# MATERIAL SUPPLIED start
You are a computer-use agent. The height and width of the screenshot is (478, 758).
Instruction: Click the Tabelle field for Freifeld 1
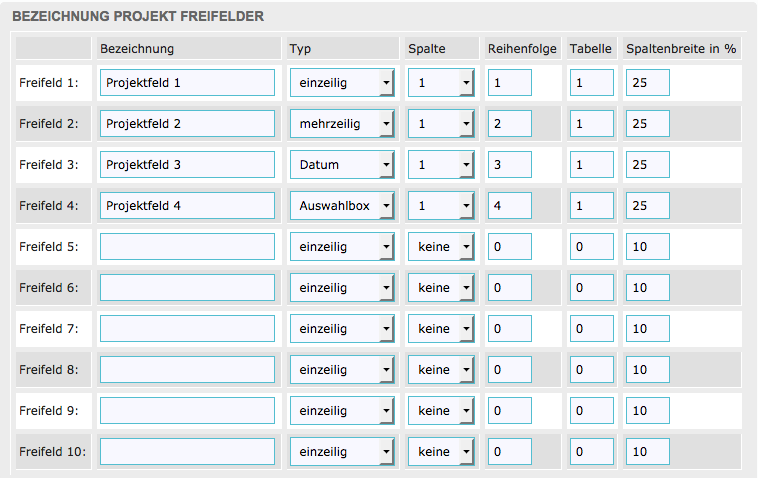592,82
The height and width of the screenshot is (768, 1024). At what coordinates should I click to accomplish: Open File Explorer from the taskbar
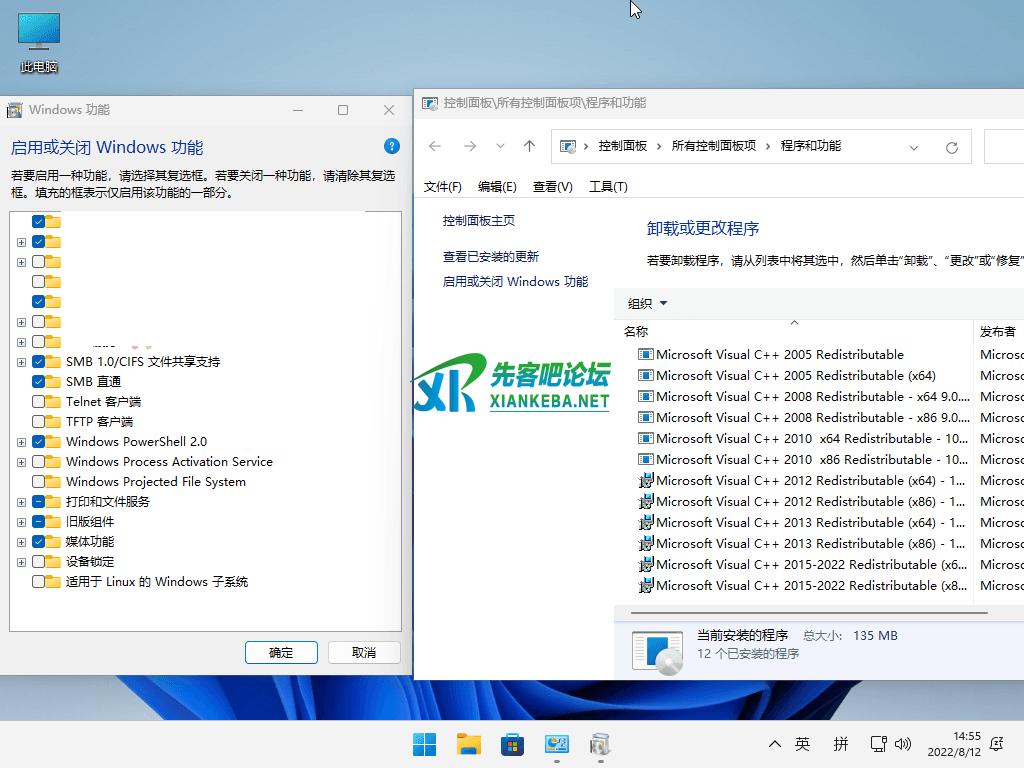[x=468, y=744]
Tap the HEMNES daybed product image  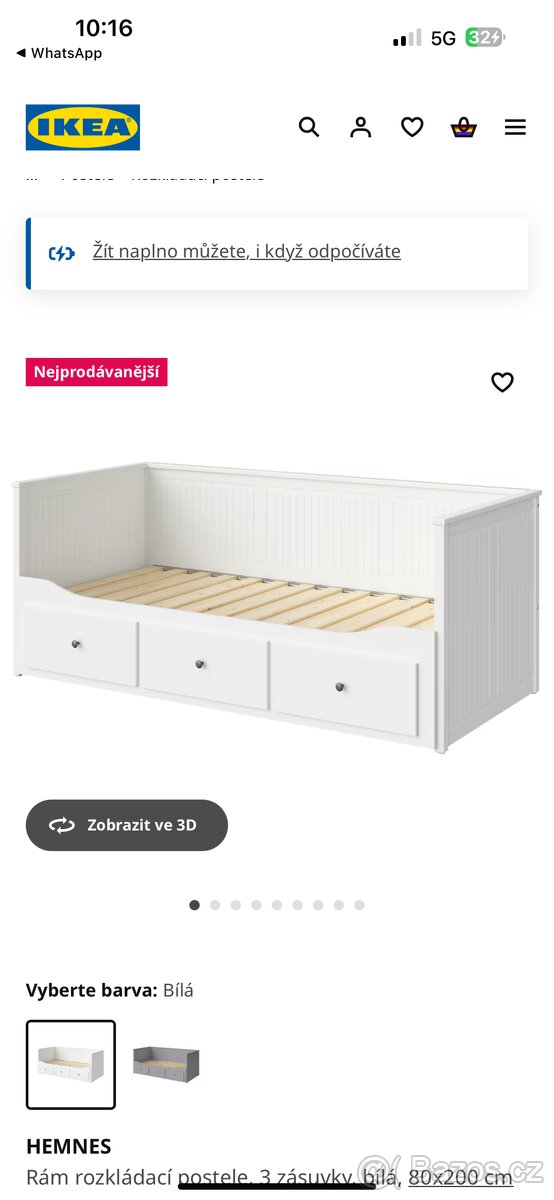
# MATERIAL SUPPLIED end
Pull every line of text from the listing above, unchanged, and leave out the pictures.

» **SOLUTION**
You are a computer-use agent. The height and width of the screenshot is (478, 758).
Instruction: Click the Tabelle field for Freifeld 1
592,82
The height and width of the screenshot is (768, 1024). At what coordinates should I click to accomplish: Open File Explorer from the taskbar
[x=468, y=744]
Tap the HEMNES daybed product image  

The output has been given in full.